**ABOUT THIS EXERCISE:**
Among the lines of the material below, count those holding "agent". Report the number by itself.

**SUPPLIED MATERIAL:**
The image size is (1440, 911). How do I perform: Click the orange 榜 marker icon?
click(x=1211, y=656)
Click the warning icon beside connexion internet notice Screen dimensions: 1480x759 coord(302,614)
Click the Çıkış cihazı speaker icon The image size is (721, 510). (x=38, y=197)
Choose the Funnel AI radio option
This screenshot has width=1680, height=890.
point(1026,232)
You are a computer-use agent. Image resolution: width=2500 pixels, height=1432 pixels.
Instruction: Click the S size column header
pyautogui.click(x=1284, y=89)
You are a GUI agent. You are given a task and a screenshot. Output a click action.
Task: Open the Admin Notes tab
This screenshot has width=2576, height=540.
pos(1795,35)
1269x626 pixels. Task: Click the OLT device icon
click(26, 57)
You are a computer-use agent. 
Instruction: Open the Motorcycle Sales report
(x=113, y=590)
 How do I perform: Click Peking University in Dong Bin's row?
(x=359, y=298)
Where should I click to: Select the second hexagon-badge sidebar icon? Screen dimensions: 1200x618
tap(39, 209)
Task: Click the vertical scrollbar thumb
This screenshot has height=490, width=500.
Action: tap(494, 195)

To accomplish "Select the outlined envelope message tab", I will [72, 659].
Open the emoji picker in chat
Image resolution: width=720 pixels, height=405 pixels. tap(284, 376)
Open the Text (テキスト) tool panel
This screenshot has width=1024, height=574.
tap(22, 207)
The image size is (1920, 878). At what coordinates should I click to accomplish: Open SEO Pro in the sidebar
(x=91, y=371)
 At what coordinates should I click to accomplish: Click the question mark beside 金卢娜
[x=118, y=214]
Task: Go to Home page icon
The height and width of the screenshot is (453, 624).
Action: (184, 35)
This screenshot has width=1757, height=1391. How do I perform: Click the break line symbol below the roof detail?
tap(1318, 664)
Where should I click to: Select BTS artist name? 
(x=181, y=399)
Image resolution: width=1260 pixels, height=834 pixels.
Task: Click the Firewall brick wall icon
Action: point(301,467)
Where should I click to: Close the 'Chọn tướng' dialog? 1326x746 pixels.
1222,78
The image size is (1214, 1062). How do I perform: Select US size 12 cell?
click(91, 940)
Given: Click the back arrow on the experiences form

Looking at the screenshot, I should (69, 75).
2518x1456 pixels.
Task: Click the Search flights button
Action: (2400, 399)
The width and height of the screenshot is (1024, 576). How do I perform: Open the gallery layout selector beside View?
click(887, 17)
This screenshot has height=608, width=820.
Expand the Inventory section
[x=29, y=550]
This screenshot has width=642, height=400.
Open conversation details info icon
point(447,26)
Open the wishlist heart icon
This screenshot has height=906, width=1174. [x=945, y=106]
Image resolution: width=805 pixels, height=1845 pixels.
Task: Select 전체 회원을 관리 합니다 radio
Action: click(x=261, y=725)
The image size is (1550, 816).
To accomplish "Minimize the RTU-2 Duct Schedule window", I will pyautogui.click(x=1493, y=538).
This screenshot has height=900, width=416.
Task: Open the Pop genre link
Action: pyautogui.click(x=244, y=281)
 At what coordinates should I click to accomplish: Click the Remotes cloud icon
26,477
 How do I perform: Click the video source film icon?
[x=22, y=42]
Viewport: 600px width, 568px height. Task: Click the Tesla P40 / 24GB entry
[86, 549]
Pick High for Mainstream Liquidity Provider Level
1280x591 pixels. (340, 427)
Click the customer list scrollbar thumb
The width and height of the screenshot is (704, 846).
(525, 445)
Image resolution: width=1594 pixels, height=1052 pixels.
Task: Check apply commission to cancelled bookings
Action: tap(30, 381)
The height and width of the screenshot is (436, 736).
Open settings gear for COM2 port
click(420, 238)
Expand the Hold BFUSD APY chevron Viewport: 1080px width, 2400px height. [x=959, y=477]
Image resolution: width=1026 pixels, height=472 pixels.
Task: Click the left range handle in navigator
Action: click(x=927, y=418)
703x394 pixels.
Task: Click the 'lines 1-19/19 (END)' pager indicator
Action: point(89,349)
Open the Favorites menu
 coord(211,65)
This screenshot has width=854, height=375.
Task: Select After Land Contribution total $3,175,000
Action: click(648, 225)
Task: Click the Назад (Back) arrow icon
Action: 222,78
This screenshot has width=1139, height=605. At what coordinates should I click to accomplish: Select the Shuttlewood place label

**EXERCISE RESPONSE:**
3